» **STUDY TEXT**
»»

It was the holiday from hell. I was 7 years old. I was molested at the Christmas light display in a crowded foyer of the landmark Wanamaker’s store in Philadelphia, Pa.
He walked up from behind me and grabbed underneath. I froze in place. All I saw was the hem of his black coat, I never looked up; could not have identified him.
Thousands gather here every year since the early 1900’s to hear the magnificent pipe organ that was transferred from the St. Louis World’s Fair; installed in the 8 story lobby of the store. The Christmas show featured a choir, the organ, and a light show that was coordinated to the sounds of traditional carols.
It should have been memorable. It was, but for the wrong reasons.
The event was meant to take our minds off of recent tragedy in our family. My mother, still healing from her mental breakdown and hospitalization, was spending some time in the city with her family, and we joined her for a few days of “celebration”, such as was possible.
There were 5 of us at the show, 3 adult women, my older sister and myself. I was the smallest, and maybe the most vulnerable; a likely victim.
What scared me the most was my reaction. I could have screamed, pointed to him, alerted my mother or grandmother, or moved away. I did none of those. I stood silent and terrified for those few minutes. He left. I said nothing. Ever.
This told me, in retrospect, that abuse in any form was normal for me. An everyday thing. No big deal. And that is the horror of it.
The song was “Hark, the Herald Angels Sing”. Three years later, this was the piano solo that was given to me to play in the annual Christmas concert. I did not challenge the selection. I should have. The song still haunts me.
Wanamaker’s is long gone, it is now a Macy’s. The holiday tradition continues. Some family members still in the city have invited me to come in for the show. I always decline.

««

Please return the full Wanamaker's account, word for word. The items after this account aren't needed.

» **EXTRACTED MATERIAL**
»»

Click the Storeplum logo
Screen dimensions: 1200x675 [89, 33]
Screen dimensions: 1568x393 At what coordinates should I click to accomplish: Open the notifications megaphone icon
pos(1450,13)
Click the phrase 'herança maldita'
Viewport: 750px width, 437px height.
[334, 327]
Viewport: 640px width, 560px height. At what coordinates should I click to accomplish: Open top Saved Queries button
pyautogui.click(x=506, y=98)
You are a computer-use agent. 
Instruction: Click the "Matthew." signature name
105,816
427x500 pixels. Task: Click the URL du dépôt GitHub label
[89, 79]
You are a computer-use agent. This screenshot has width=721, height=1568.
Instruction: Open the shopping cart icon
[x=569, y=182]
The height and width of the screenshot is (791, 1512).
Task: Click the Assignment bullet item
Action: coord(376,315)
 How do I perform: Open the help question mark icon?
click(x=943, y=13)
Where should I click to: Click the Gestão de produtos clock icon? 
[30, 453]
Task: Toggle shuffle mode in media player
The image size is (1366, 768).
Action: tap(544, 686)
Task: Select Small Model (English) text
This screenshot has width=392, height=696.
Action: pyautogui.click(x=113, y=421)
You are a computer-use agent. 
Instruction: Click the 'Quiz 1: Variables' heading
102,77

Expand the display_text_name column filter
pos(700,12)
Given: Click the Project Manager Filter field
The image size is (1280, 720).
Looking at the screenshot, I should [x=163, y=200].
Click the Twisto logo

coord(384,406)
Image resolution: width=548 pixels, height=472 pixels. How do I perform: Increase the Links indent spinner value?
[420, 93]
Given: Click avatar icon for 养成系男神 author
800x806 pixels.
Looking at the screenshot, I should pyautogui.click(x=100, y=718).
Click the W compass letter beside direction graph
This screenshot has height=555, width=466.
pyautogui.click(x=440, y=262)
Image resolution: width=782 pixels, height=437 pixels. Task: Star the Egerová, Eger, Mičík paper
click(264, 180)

««

» **SOLUTION TO THIS EXERCISE**
It was the holiday from hell. I was 7 years old. I was molested at the Christmas light display in a crowded foyer of the landmark Wanamaker’s store in Philadelphia, Pa.
He walked up from behind me and grabbed underneath. I froze in place. All I saw was the hem of his black coat, I never looked up; could not have identified him.
Thousands gather here every year since the early 1900’s to hear the magnificent pipe organ that was transferred from the St. Louis World’s Fair; installed in the 8 story lobby of the store. The Christmas show featured a choir, the organ, and a light show that was coordinated to the sounds of traditional carols.
It should have been memorable. It was, but for the wrong reasons.
The event was meant to take our minds off of recent tragedy in our family. My mother, still healing from her mental breakdown and hospitalization, was spending some time in the city with her family, and we joined her for a few days of “celebration”, such as was possible.
There were 5 of us at the show, 3 adult women, my older sister and myself. I was the smallest, and maybe the most vulnerable; a likely victim.
What scared me the most was my reaction. I could have screamed, pointed to him, alerted my mother or grandmother, or moved away. I did none of those. I stood silent and terrified for those few minutes. He left. I said nothing. Ever.
This told me, in retrospect, that abuse in any form was normal for me. An everyday thing. No big deal. And that is the horror of it.
The song was “Hark, the Herald Angels Sing”. Three years later, this was the piano solo that was given to me to play in the annual Christmas concert. I did not challenge the selection. I should have. The song still haunts me.
Wanamaker’s is long gone, it is now a Macy’s. The holiday tradition continues. Some family members still in the city have invited me to come in for the show. I always decline.